Statistical analysis of data sets begins with understanding fundamental operations that reveal patterns within your data. We'll start by examining a Python list containing temperature readings—our degrees dataset that demonstrates core statistical concepts applicable to any numerical data collection.

While you can visually scan this particular dataset—mostly summer temperatures with one outlier at 48 degrees—real-world data analysis involves thousands or millions of data points where manual inspection becomes impossible. Professional data scientists regularly work with datasets containing hundreds of thousands of records, making programmatic analysis essential.

Finding minimum and maximum values represents the foundation of statistical analysis. Python provides built-in functions that make this straightforward. To find the lowest temperature in our dataset, we use Python's min() function applied to our degrees list.

Here's a productivity tip that saves significant time during analysis: use Command+Enter on macOS or Ctrl+Enter on Windows and Linux to execute code blocks without reaching for your mouse. This keyboard shortcut becomes invaluable during intensive data analysis sessions where you're running dozens of calculations.

When we execute min(degrees), Python returns 48—confirming our visual assessment but demonstrating the programmatic approach that scales to any dataset size.

The max() function works identically, returning the highest value in our temperature dataset. While this seems basic with small datasets, these functions become powerful tools when analyzing complex business data, financial records, or scientific measurements.

Moving beyond simple lists, let's examine real-world applications using pandas DataFrames—the industry standard for data analysis in Python. Our automotive dataset contains 157 rows of car data, including year-end resale values measured in thousands of dollars.


Working with DataFrame columns requires specific syntax. To access a single column like "year resale value," we use bracket notation: cars["year resale value"]. This operation returns a pandas Series—a one-dimensional labeled array that forms the building block of DataFrame operations.
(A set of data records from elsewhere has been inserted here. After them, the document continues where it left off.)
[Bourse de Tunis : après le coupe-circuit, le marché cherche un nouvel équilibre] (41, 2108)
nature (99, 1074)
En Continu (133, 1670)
Understanding data types proves crucial in professional data analysis. The type() function reveals that our column selection creates a pandas Series, not a standard Python list. This distinction matters because Series objects have specialized methods optimized for data analysis.

Unlike Python lists, pandas Series use dot notation for statistical operations. The .min() method applied to our resale value column returns 5.16, indicating one vehicle retains only $5,160 of value after one year—a concerning depreciation rate that would interest automotive analysts and consumers alike.

Professional practice involves clear labeling of output. When printing results, include descriptive labels: print("Minimum resale value", cars["year resale value"].min()). This approach becomes essential when generating reports or sharing analysis with stakeholders.

The maximum resale value in our dataset reaches $68,000 after one year—impressive retention that suggests either luxury vehicles or models with exceptional market appeal. These extremes provide immediate insights into data distribution and potential outliers worth investigating.

Understanding mean (arithmetic average) calculations forms the cornerstone of statistical literacy. The mean represents the sum of all values divided by the count of values—a fundamental concept that appears throughout business intelligence, financial analysis, and scientific research.


Python offers multiple approaches to calculate means. The manual method uses built-in functions: sum(degrees) / len(degrees). This explicit calculation helps reinforce the underlying mathematical concept, particularly valuable when explaining methodology to non-technical stakeholders.

NumPy provides a more elegant solution with its .mean() method, which handles the calculation internally while offering superior performance on large datasets. Professional data scientists prefer NumPy for its computational efficiency and extensive statistical function library.

Data presentation matters in professional contexts. Raw calculations often produce excessive decimal precision that obscures practical meaning. Python's round() function lets you specify decimal places appropriate for your context—typically one decimal place for temperature data, matching common weather reporting standards.

The rounded mean temperature of 79.4 degrees provides actionable information without false precision. This attention to appropriate significant figures distinguishes professional analysis from academic exercises and ensures your findings resonate with business audiences who need clear, interpretable results.